Bill strabuzzò gli occhi e si voltò di scatto verso Gustav. “Stai dicendo che sono ingrassato?!”

“No, no!” si affrettò a dire il ragazzo. Era sul filo del rasoio: un passo falso e sarebbe caduto inevitabilmente verso la morte. “È che il Bill che scopa avrebbe rifiutato le patatine dicendo che stanno dieci secondi in bocca e dieci anni sui fianchi”

“Oh, Dio, hai ragione” disse Bill sconsolato e gemette. “Allontana quelle cose da me. I miei fianchi davvero non meritano tutto questo”

“Sì, okay, ma hai evitato la mia domanda” disse Gustav, felice che le patatine fossero solo per lui.

“Beh, è vero che io e Tom ci conosciamo da anni, ma abbiamo iniziato a frequentarci solo da qualche giorno. Non vorrei saltargli addosso già ora e sembrare un disperato!”

“Ma lo sei!”

“Hai fottutamente ragione, sono disperatissimo. Ho iniziato a sognare di fare certe cose. Mi sveglio nel cuore della notte con un’erezione tra le gambe e non so cosa farne di me stesso. Voglio sbattere la testa contro il muro: ma perché è così difficile vivere senza sesso?!” si lamentò e gemette di nuovo, Gustav sghignazzò. “Gustav, tu come fai?”

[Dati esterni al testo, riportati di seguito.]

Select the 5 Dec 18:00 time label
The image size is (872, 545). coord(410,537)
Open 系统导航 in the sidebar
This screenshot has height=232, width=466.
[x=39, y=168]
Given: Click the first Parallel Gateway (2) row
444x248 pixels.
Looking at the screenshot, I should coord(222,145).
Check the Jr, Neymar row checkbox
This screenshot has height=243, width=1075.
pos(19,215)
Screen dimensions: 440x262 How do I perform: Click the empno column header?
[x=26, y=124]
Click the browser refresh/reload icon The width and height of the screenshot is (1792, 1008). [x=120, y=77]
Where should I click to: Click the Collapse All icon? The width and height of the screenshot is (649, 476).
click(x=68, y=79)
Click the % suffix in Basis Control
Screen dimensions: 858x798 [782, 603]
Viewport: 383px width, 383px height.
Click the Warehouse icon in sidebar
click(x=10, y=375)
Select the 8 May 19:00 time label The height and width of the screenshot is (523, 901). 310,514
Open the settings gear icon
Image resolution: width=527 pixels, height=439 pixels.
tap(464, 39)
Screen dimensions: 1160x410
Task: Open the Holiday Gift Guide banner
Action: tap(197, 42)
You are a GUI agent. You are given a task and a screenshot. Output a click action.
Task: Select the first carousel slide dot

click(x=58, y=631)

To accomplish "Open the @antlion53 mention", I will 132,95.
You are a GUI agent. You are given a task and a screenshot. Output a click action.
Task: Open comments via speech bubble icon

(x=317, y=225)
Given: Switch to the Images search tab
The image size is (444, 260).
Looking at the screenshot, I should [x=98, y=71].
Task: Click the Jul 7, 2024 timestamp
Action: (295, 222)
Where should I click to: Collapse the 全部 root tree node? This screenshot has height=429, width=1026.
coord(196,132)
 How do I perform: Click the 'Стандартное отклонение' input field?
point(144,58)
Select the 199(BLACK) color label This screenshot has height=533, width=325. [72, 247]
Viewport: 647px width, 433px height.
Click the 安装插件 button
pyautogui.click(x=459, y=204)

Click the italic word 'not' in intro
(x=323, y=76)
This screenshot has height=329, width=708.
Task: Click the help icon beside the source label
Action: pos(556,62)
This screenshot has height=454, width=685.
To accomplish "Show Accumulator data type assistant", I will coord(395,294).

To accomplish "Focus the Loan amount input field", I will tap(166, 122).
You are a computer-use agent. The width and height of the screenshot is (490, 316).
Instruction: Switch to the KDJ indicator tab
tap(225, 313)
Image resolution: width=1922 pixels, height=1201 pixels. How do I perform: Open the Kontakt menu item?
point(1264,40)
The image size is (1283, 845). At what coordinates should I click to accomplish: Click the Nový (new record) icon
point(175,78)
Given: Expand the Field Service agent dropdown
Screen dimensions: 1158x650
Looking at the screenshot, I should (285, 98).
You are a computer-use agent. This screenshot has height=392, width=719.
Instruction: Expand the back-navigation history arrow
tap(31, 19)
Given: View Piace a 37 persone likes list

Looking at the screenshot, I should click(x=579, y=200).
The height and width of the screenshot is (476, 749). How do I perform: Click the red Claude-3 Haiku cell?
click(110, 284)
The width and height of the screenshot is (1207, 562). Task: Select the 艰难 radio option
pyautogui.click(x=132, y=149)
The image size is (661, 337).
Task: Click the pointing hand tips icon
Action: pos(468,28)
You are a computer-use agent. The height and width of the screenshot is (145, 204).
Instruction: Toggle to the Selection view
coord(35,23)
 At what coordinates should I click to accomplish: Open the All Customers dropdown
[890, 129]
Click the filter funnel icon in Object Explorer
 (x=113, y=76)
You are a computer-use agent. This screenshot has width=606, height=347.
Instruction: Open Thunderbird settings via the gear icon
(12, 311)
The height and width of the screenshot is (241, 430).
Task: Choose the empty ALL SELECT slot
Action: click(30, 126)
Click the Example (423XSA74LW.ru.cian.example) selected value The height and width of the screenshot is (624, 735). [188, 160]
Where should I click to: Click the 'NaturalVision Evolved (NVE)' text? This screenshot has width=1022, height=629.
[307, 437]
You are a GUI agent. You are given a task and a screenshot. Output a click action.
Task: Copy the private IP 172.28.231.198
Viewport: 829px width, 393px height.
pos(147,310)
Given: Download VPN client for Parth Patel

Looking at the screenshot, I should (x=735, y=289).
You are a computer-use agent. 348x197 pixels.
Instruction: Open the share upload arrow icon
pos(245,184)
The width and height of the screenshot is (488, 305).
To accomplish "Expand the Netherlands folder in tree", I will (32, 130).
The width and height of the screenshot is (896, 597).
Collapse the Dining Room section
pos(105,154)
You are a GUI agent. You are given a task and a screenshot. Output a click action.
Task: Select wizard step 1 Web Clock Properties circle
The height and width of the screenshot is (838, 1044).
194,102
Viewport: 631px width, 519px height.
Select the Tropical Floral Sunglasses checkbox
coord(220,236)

“Ehi, io scopo!” si difese l’amico. Ma perché né Bill né Georg credeva che avesse una vita sessuale?

“E con chi scopi?!” esclamò infatti il moro, improvvisamente Gustav aveva tutta la sua attenzione.

“Fatti gli affaracci tuoi! È incredibile, in questo gruppo di amici non si può avere un po’ di privacy, cazzo!”

“Hai usato la parola cazzo, Gustav? Ma sai almeno cos’è?”

Gustav sospirò, sembrava che i suoi due migliori amici si fossero messi d’accordo. “In ogni caso non stare a seguire delle stupide etichette e degli stupidi regolamenti: se senti che è il momento giusto perché non farlo?”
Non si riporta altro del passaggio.